**AIM OF THE EXERCISE**
From the Sabellidites passage below, extract everything from "The organic parts" down to "and Foucher, 2014)." word for word.

**DOCUMENT SECTION**

[Start of Attachment]

The organic parts of Sabellidites specimens are resistant to water, mineral solutions, and the processes of burial and diagenesis.

 

Its organic preservation in three-dimensions is due to ‘its robustness and its property as an organic material of biochemical resistance, as well as burial under anaerobic conditions at the water-sediment interface that was created by the bacterial decay of mass growth and the accumulation of microbial organisms and biofilms in a restricted, shallow marine basin below the wave-base level (Moczydlowska, Westall and Foucher, 2014).

 

A study of Sabellidites using high-resolution computed tomography (SEM) revealed that the surface is tubular and is  a 'regular cross-folded sculpture, without regular segmentation. Tubular walls consist the two layers. The framework of internal layer is a longitudinally oriented fibers and the framework of outer layer is a chaotically interwoven fibers. There are many crystals of pyrite (FeS2) on the surface of tubular and inside of the body. However the walls of tubular are not pyritized. The pyrite is a result of replacement during post-mortam fossilization process… Composition of white spheres was determined by microprobe analysis. The replacement of organism body was not uniform - there are pyritization, calcification and siliceous with organic ingredient fragments intermixed. Probably the tubular was external skeleton and only soft tissues have been replaced. Nano-CT study shown two-layers structure of tubular’ (Plotkina, Kulkov, Golubkova and Kushim, 1990).

[End of Attachment]

**INFORMATION SHOWN**
[Start of Attachment]

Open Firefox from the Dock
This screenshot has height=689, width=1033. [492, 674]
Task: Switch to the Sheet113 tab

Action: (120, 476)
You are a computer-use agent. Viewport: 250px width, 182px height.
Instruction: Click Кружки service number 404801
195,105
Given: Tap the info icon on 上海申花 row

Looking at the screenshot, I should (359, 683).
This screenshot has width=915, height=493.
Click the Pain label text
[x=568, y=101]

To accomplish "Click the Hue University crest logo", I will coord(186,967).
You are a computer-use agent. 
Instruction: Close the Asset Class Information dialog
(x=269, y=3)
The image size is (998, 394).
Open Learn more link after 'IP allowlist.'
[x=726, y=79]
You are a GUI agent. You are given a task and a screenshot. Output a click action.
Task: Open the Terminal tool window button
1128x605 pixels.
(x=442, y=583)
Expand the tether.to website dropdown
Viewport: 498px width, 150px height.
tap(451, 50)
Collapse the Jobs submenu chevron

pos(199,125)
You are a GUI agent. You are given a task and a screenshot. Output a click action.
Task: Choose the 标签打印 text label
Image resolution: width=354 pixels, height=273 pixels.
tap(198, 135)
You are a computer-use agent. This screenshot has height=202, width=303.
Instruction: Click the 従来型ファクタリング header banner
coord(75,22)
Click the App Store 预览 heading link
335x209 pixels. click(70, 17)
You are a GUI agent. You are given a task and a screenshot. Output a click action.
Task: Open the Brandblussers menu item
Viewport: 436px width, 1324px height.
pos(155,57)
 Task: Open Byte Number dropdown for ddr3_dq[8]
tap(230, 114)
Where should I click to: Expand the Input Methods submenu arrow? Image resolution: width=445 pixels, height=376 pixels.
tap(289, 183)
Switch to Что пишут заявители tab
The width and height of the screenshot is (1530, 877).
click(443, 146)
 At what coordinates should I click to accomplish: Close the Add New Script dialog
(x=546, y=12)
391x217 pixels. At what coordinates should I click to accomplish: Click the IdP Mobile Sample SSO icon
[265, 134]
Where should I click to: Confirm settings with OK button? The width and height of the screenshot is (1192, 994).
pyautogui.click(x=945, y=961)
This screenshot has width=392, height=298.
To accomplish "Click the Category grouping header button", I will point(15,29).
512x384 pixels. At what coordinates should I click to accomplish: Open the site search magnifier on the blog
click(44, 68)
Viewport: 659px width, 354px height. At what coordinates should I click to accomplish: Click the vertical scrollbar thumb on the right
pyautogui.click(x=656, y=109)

[End of Attachment]

**WRITTEN RESPONSE**
The organic parts of Sabellidites specimens are resistant to water, mineral solutions, and the processes of burial and diagenesis.

 

Its organic preservation in three-dimensions is due to ‘its robustness and its property as an organic material of biochemical resistance, as well as burial under anaerobic conditions at the water-sediment interface that was created by the bacterial decay of mass growth and the accumulation of microbial organisms and biofilms in a restricted, shallow marine basin below the wave-base level (Moczydlowska, Westall and Foucher, 2014).